Metadata-Version: 2.4
Name: excelminer
Version: 0.0.3
Summary: Extract and normalize Excel workbook artifacts (sheets, connections, formulas) into a lightweight graph.
Author-email: Brent Carpenetti <brentwc.git@pm.me>
License: MIT License
        
        Copyright (c) 2025 Brent Carpenetti
        
        Permission is hereby granted, free of charge, to any person obtaining a copy
        of this software and associated documentation files (the "Software"), to deal
        in the Software without restriction, including without limitation the rights
        to use, copy, modify, merge, publish, distribute, sublicense, and/or sell
        copies of the Software, and to permit persons to whom the Software is
        furnished to do so, subject to the following conditions:
        
        The above copyright notice and this permission notice shall be included in all
        copies or substantial portions of the Software.
        
        THE SOFTWARE IS PROVIDED "AS IS", WITHOUT WARRANTY OF ANY KIND, EXPRESS OR
        IMPLIED, INCLUDING BUT NOT LIMITED TO THE WARRANTIES OF MERCHANTABILITY,
        FITNESS FOR A PARTICULAR PURPOSE AND NONINFRINGEMENT. IN NO EVENT SHALL THE
        AUTHORS OR COPYRIGHT HOLDERS BE LIABLE FOR ANY CLAIM, DAMAGES OR OTHER
        LIABILITY, WHETHER IN AN ACTION OF CONTRACT, TORT OR OTHERWISE, ARISING FROM,
        OUT OF OR IN CONNECTION WITH THE SOFTWARE OR THE USE OR OTHER DEALINGS IN THE
        SOFTWARE.
        
Requires-Python: >=3.12
Description-Content-Type: text/markdown
License-File: LICENSE
Requires-Dist: oletools
Requires-Dist: openpyxl
Provides-Extra: calamine
Requires-Dist: pandas; extra == "calamine"
Requires-Dist: python-calamine; extra == "calamine"
Provides-Extra: com
Requires-Dist: pywin32; platform_system == "Windows" and extra == "com"
Provides-Extra: test
Requires-Dist: pytest>=7.0.0; extra == "test"
Requires-Dist: pytest-cov>=4.0.0; extra == "test"
Provides-Extra: dev
Requires-Dist: pytest>=7.0.0; extra == "dev"
Requires-Dist: pytest-cov>=4.0.0; extra == "dev"
Requires-Dist: black; extra == "dev"
Requires-Dist: flake8; extra == "dev"
Requires-Dist: mypy; extra == "dev"
Requires-Dist: isort; extra == "dev"
Requires-Dist: pre-commit; extra == "dev"
Provides-Extra: all
Requires-Dist: pandas; extra == "all"
Requires-Dist: python-calamine; extra == "all"
Requires-Dist: pywin32; platform_system == "Windows" and extra == "all"
Requires-Dist: pytest>=7.0.0; extra == "all"
Requires-Dist: pytest-cov>=4.0.0; extra == "all"
Requires-Dist: black; extra == "all"
Requires-Dist: flake8; extra == "all"
Requires-Dist: mypy; extra == "all"
Requires-Dist: isort; extra == "all"
Requires-Dist: pre-commit; extra == "all"
Dynamic: license-file

# excelminer

`excelminer` extracts Excel workbook artifacts into a small, normalized in-memory graph (nodes + edges) that you can serialize to deterministic JSON.

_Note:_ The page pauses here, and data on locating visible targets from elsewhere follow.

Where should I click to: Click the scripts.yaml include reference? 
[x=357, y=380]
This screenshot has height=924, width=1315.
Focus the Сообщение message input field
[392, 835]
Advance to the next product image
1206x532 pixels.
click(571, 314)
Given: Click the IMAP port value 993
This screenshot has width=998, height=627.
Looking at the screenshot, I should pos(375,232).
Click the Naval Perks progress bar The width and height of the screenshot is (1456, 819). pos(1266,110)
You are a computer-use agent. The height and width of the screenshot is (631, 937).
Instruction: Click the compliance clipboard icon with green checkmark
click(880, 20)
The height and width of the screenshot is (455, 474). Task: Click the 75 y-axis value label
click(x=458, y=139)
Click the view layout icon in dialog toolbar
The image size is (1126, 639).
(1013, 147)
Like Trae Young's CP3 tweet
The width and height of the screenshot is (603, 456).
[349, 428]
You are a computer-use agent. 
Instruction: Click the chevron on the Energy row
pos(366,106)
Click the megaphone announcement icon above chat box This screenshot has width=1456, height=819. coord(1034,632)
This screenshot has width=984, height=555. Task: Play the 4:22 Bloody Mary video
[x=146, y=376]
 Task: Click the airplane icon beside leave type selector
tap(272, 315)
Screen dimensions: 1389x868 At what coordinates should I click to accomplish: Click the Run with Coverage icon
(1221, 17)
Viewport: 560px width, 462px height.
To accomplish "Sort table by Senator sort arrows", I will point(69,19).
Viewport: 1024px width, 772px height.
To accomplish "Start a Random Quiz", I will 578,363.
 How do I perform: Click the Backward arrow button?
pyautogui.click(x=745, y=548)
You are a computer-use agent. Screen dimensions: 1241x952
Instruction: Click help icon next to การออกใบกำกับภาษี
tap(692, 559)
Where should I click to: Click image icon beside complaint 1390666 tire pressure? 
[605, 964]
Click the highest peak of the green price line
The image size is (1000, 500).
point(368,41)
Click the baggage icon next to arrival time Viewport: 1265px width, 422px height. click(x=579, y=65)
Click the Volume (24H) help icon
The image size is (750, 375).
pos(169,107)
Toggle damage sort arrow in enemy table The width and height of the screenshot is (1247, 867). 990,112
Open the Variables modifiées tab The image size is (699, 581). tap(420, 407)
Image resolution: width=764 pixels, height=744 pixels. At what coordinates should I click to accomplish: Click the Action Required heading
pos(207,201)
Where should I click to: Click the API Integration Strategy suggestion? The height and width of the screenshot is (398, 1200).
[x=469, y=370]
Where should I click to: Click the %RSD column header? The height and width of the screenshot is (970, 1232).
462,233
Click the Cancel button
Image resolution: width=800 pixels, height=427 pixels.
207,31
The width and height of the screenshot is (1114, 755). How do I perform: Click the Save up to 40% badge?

It is designed for inventory, analysis, and reproducible diffs (stable ordering), not for “opening Excel” or evaluating formulas.

[![Python 3.12+](https://img.shields.io/badge/python-3.12+-blue.svg)](https://www.python.org/downloads/)
[![License: MIT](https://img.shields.io/badge/License-MIT-yellow.svg)](https://opensource.org/licenses/MIT)

## What you can extract

From OOXML files (`.xlsx/.xlsm/.xltx/.xltm`) without Excel installed:

- sheets
- defined names
- connections + basic source inference
- Power Query queries (when stored as `xl/queries/*.xml`)
- Power Query mashup-container detection (best-effort, metadata-only)
- pivot tables + pivot caches (best-effort)
- VBA project metadata + module text for macro-enabled OOXML (`.xlsm/.xltm/.xlam`)
- formula text + basic dependencies (via `openpyxl`, when enabled)

Optional enrichment:

- used-range “value blocks” via calamine (fast scanning)
- Windows Excel COM automation (for legacy formats like `.xls/.xlsb` and opt-in enrichment for modern OOXML)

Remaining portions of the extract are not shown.